---------- Text shown ----------

This is a presentation by Mike Lynch, Peter Sefton and Sharyn Wise, delivered at eResearch Australasia 2018 by Mike Lynch.
Notes - Slide 2
Provisioner grew out of two conflicting requirements:
- We want to be able integrate research data management into the tools researchers actually use to do their research, giving the researchers something besides data management – access to facilities and software, easier publication, etc
- We didn’t want to build a monolith, and wouldn't be allowed to if we did
Notes - Slide 3
A real case of complex data management.
Our original idea was to put a data repository in for Data Arena customers, from which the DA team would download datasets.
But the DA team just wanted NFS mounts, and repositories aren’t a good fit for large datasets - high-end visualization and data science both use filesystems.
What they could use: a git repository to manage their code and pipelines (GitLab)
On the other end, the MIF have long wanted to use OMERO for microscopy.
Our original plan was for a point-to-point integration which would only service two flagship installations.

----------

Work to complete:
List every person the presentation notes name as an author of the presentation. Rely only on the presentation notes above for your answers.

---------- Provided material ----------

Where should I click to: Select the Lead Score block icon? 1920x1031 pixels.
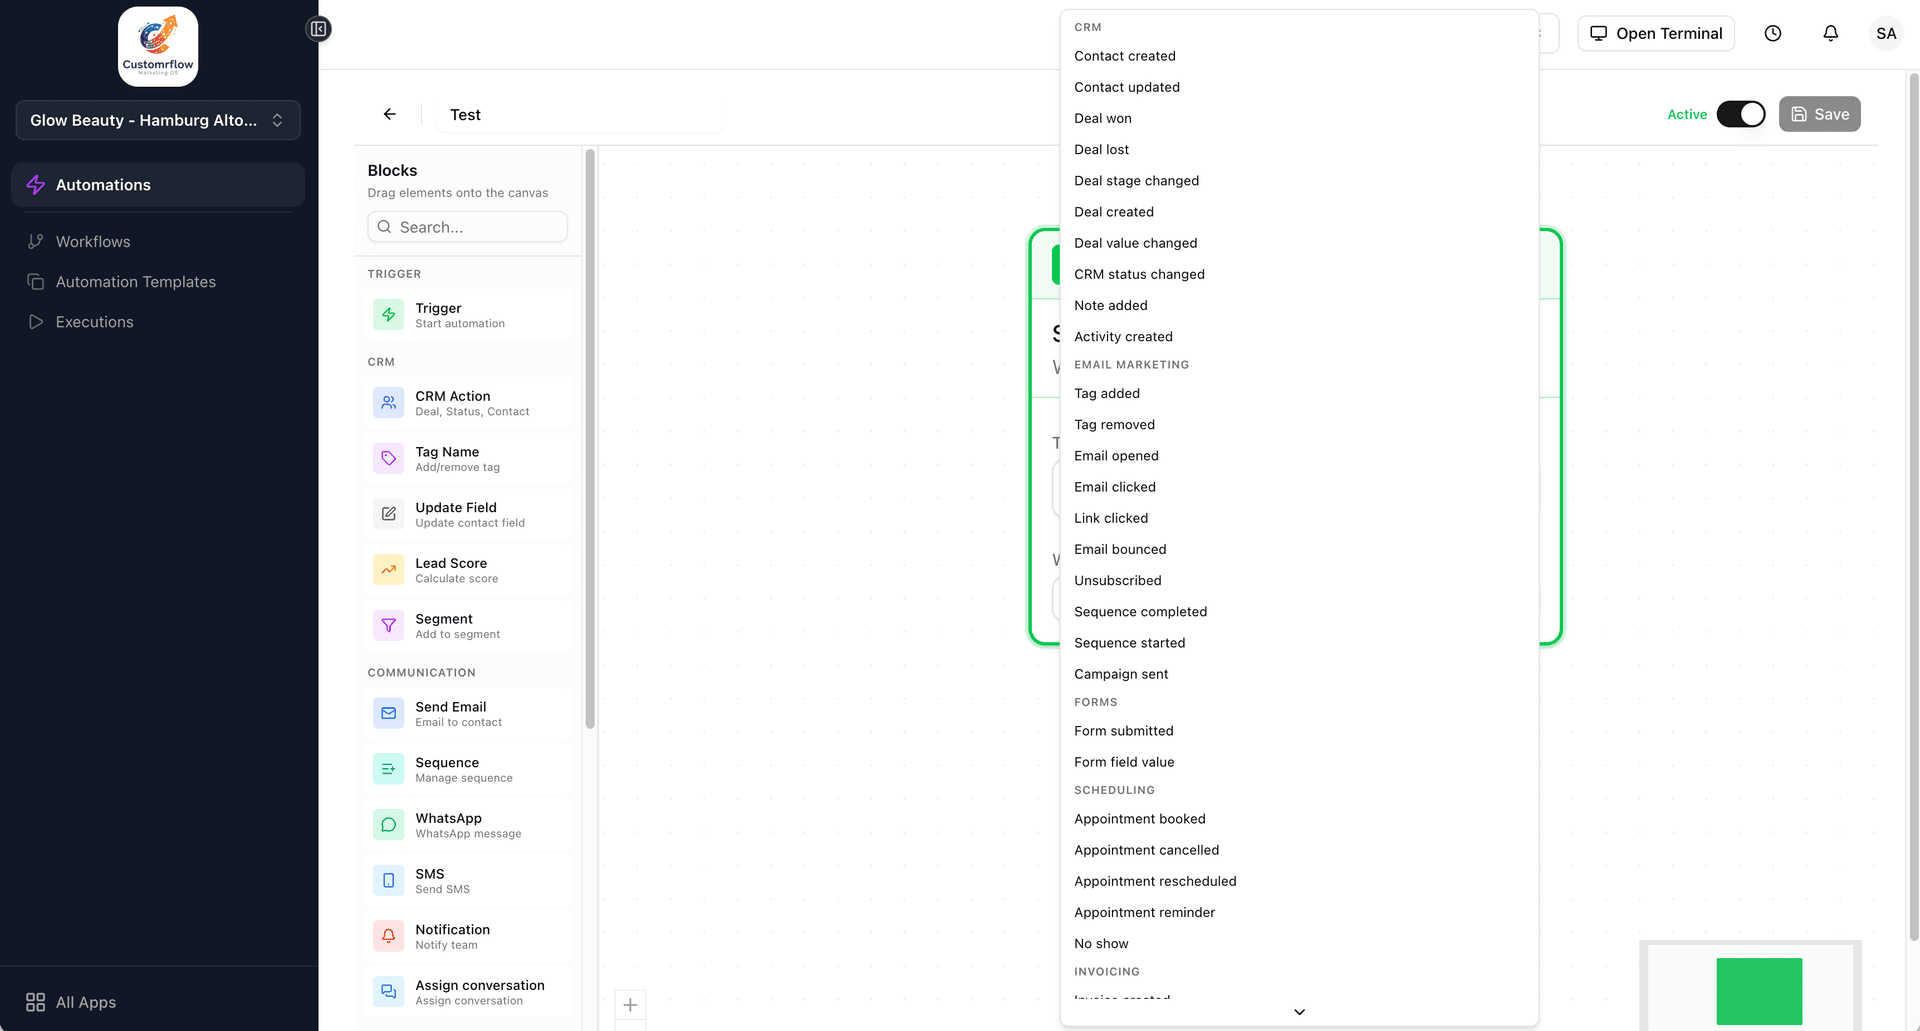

----------

Right answer:
Mike Lynch, Peter Sefton, Sharyn Wise